Technical information
- Licensing authority: FCC
- Facility ID: 19625
- Class: B
- Power: 5,000 watts
- Transmitter coordinates: 42°4′56.3″N 76°1′51.7″W﻿ / ﻿42.082306°N 76.031028°W

Links
- Public license information: Public file; LMS;
- Webcast: Listen live (via iHeartRadio)
- Website: foxsports1430.iheart.com

= WENE =

WENE (1430 AM) is a radio station broadcasting a sports format. Licensed to Endicott, New York, United States, the station serves the Binghamton market. The station is owned and operated by iHeartMedia and features programming from Premiere Radio Networks, Westwood One and Fox Sports Radio.

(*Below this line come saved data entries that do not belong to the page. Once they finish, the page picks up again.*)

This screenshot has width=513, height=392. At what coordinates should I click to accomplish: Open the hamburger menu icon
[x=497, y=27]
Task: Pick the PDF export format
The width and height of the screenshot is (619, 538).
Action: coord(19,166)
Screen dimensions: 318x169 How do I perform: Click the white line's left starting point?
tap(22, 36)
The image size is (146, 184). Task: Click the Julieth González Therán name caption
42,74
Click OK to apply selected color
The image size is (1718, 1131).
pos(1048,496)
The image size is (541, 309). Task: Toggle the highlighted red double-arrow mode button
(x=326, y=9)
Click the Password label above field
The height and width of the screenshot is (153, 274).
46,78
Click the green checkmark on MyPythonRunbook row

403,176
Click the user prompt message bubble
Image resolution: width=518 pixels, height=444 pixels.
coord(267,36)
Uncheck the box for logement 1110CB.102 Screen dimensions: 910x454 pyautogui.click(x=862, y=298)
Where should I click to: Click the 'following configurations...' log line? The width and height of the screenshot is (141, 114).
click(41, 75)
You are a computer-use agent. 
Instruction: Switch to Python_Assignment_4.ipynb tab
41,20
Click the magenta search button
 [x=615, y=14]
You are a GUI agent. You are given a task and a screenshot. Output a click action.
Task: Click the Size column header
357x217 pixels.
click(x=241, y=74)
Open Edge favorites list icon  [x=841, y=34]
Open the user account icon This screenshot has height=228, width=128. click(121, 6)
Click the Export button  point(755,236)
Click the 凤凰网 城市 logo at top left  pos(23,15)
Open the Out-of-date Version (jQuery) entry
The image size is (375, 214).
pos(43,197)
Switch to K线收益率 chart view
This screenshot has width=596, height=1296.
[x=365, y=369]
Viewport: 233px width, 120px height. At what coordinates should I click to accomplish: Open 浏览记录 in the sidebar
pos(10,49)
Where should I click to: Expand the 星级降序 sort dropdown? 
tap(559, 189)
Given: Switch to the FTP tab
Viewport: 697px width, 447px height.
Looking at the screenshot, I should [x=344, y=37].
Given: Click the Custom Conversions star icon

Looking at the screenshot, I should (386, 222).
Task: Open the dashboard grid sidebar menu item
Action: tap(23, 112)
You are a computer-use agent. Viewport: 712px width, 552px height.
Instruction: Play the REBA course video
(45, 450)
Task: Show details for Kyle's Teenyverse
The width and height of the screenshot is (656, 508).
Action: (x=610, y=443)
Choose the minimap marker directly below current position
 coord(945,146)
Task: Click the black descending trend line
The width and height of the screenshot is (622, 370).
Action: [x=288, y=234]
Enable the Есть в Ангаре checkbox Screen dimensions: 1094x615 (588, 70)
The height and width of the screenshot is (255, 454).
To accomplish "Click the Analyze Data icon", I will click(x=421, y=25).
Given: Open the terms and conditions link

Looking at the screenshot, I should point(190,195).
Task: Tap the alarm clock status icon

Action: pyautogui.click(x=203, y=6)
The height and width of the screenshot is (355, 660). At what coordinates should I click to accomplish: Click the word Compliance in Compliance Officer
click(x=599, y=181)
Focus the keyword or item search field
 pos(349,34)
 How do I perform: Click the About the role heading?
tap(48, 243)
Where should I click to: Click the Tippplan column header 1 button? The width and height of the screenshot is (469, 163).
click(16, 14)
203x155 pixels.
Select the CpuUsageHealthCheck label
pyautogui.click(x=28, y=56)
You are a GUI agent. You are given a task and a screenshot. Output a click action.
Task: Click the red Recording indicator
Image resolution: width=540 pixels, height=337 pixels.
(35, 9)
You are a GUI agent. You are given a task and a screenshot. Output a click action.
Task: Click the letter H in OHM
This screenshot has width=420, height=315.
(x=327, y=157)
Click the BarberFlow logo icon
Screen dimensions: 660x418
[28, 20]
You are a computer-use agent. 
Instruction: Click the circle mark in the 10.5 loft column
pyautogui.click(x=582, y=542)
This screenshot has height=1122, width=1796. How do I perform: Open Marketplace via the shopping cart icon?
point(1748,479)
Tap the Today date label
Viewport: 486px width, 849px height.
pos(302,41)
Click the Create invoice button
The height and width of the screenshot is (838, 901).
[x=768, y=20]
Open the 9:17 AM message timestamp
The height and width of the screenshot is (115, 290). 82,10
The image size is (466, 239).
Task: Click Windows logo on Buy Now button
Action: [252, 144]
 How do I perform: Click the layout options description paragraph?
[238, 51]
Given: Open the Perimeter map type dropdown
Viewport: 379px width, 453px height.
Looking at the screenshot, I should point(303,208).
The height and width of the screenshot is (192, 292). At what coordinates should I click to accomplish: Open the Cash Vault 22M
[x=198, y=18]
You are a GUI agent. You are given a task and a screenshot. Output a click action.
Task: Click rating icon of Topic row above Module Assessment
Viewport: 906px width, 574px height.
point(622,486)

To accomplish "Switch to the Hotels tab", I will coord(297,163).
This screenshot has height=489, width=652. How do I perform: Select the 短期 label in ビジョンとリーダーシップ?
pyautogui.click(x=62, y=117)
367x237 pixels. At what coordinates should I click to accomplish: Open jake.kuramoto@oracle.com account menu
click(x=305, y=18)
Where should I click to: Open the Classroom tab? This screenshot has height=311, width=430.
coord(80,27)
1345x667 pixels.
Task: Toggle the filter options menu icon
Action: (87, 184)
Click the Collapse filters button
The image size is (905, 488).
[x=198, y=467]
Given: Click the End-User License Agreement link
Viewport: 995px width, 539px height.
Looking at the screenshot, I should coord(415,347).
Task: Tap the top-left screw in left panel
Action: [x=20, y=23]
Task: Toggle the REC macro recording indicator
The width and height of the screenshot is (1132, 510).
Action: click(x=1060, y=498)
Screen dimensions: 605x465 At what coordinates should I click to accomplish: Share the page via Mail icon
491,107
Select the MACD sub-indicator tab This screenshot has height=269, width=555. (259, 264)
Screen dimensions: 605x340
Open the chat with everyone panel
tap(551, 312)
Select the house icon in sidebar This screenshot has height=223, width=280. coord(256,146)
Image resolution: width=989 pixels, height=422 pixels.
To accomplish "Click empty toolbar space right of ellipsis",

During its top 40/rock heyday, from the early 1960s through 1975, WENE, under the ownership of Merv Griffin's January Enterprises, was home to many nationally famous talent such as Johnny Donovan, Greaseman, Bob Savage, Dave "Roe" Mason, Ray Ross, Michael J. Raymond, Charlie Burger and Fred "Bumper Morgan" Merrin. After Merv Griffin's radio group was split as part of his 1976 divorce from Julann Griffin, she acquired ownership of WENE and FM sister station WMRV, along with New Jersey radio stations WMID in Atlantic City and WGRF in Pleasantville.